Broadly the priorities at Irish law are:

  • fees, costs and expenses of an examiner;
  • fees, costs and expenses of a receiver;
  • payment due to the holder of a fixed charge;
  • amounts due under section 1001 of the Taxes Consolidation Act 1997 where the holder of a fixed charge over book debts may be obliged by the Revenue Commissioners to pay all or part of Revenue Commissioner claims for arrears of PAYE and VAT out of the proceeds of the charge;
  • amounts certified by an examiner as liabilities of the company incurred during the protection period certified by the examiner as necessary to ensure the survival of the company as a going concern;
  • costs, charges and expenses of the liquidation;
  • Certain social welfare contributions;
  • any claim by preferential creditors (generally taxes, rates and employee entitlements);
  • payment due to the holder of any floating charge;
  • payment to unsecured creditors; and
  • claims of subordinated creditors.


If (a) a lender has the benefit of a fixed charge on book debts but it is not a valuable part of the security package and (b) if significant amounts of PAYE and VAT are outstanding to the Revenue Commissioners, consider releasing your fixed charge.
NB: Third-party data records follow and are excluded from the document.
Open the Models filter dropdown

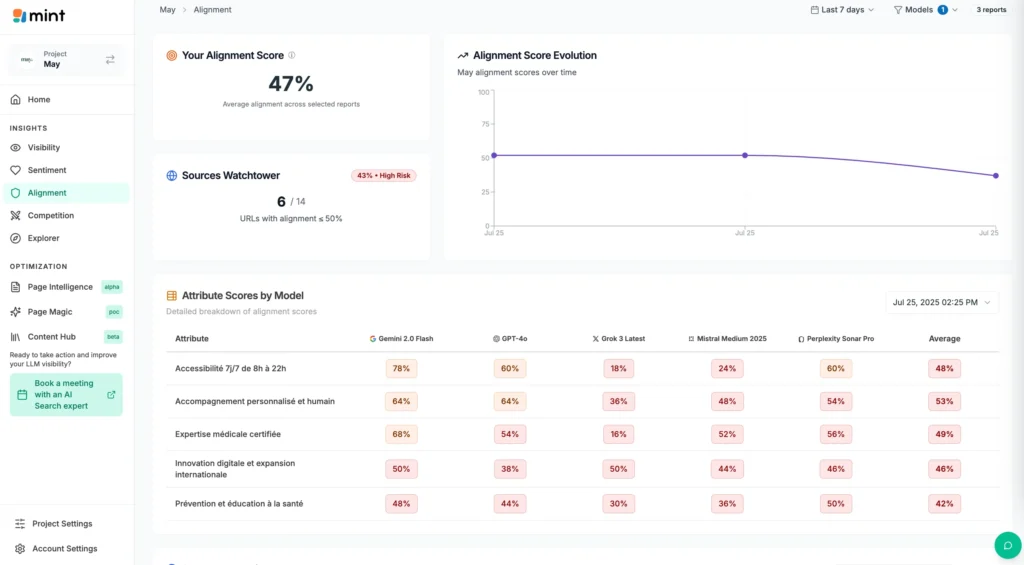click(x=925, y=10)
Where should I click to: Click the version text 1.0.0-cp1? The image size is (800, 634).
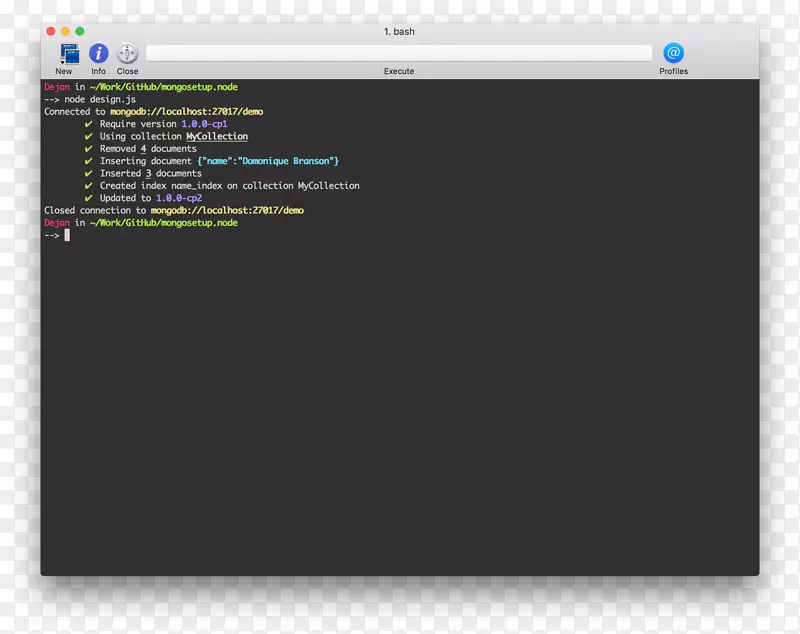tap(204, 124)
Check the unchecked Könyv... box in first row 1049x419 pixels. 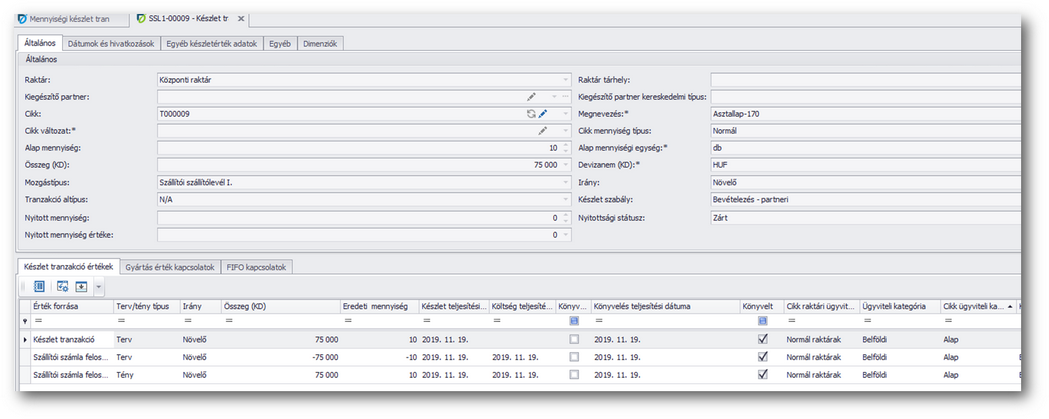click(x=574, y=340)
Cash on deposit may become subject to a notice of attachment requiring it to be paid to the Revenue Commissioners in discharge of arrears of taxes. Appointment of receiver defeats a subsequent notice of attachment.


The Insolvency Regulation applies in Ireland as in other EU member states such that even though a company is Irish if its centre of main interests ("COMI") (i.e. where effective management is located) is outside of Ireland and in another EU member state, then it must be subject to certain insolvency procedures under the laws of this other country. If assets are located in other EU countries then certain insolvency proceedings may be started in other EU member states but only in relation to assets located in those jurisdictions. Exceptions exist for enforcing security and set off. Specific EU regimes exist for credit institutions and insurance companies and are not dealt with here.

This article contains a general summary of developments and is not a complete or definitive statement of the law. Specific legal advice should be obtained where appropriate.